■ What you have to do ■
Your reply should consist only of the lines from the one with "Given: Open citation reference 15" through the end of the entries, transcribed exactly. Pictures stay out.

Recorded data:
Segment Open

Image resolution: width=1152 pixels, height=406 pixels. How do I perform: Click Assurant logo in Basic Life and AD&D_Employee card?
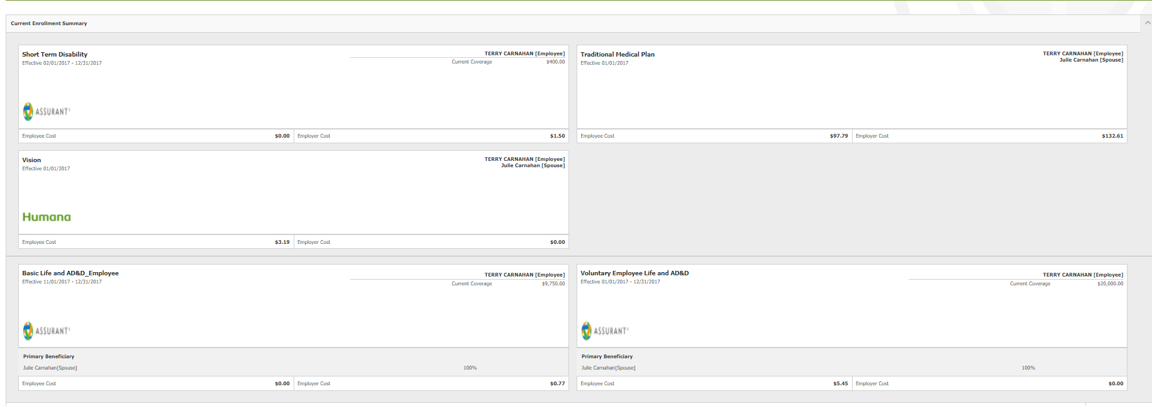pyautogui.click(x=46, y=331)
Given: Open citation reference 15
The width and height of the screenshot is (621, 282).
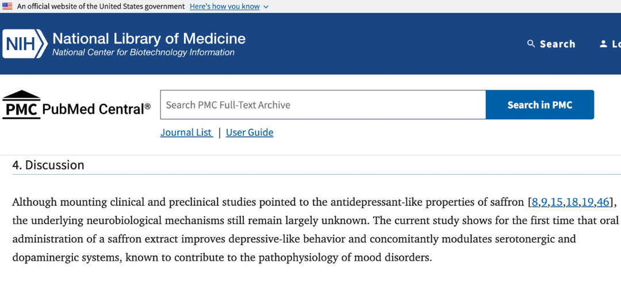Looking at the screenshot, I should coord(557,203).
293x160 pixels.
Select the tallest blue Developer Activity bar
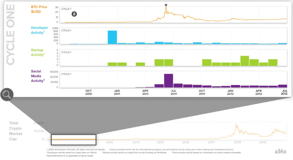pos(112,37)
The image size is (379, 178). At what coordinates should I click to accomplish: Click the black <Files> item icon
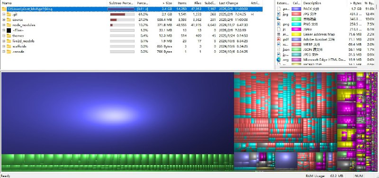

Segment Closed

■ Response ■
Given: Open citation reference 15
The width and height of the screenshot is (621, 282).
Looking at the screenshot, I should coord(557,203).
293x160 pixels.
Select the tallest blue Developer Activity bar
pos(112,37)
The image size is (379, 178). At what coordinates should I click to accomplish: Click the black <Files> item icon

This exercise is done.